This is the biggest rivalry in college sports, and it's not particularly close, and not because the stakes this year are so incredibly high. It's the biggest rivalry in college sports because that's what it is year in, year out. The only thing that compares is in basketball -- and no, not Duke-Carolina, because Duke and Carolina have never met in the Final Four.
Kentucky and Louisville have. They met in the Final Four just 18 months ago, their coaches throw gas on the fire by taking shots at each other, and given that there's no professional sports in the state -- and no other Division I program of national relevance -- Kentucky-Louisville is a game that plays out 365 days a year.
And even that isn't as intense as Alabama-Auburn.
It's the late-season timing of the game, the us-or-them makeup of the state and the force of football, which for whatever reason is the most viscerally followed sport in America.
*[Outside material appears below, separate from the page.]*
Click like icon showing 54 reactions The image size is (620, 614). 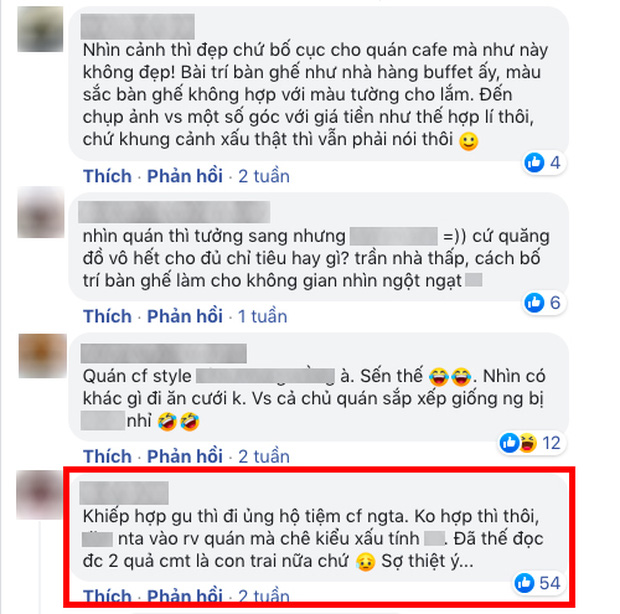point(525,583)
Other countries convulse over their version of football. Here, we go nuts over ours in a way that trumps how we treat all other sports.
And nobody goes nuts for football like people in Alabama.
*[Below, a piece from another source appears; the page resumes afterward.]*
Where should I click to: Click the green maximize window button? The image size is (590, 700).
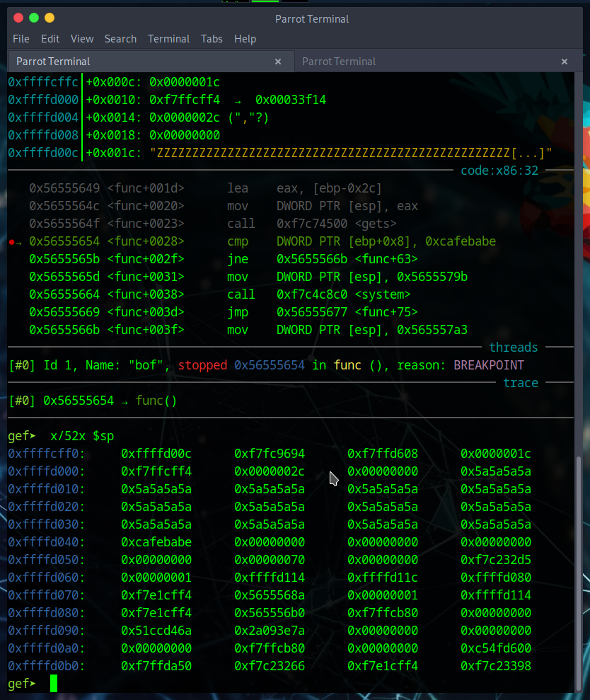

For one thing, they don't have anything else to distract them. No major professional franchises in the state, or even within 200 miles of Tuscaloosa, and no college basketball tradition to speak of. It's football year 'round there, whether it's spring practice or recruiting or the real thing, those four months in the fall when Alabama and Auburn do what they do with one eye on the task at hand and the other eye on that school 160 miles up the road.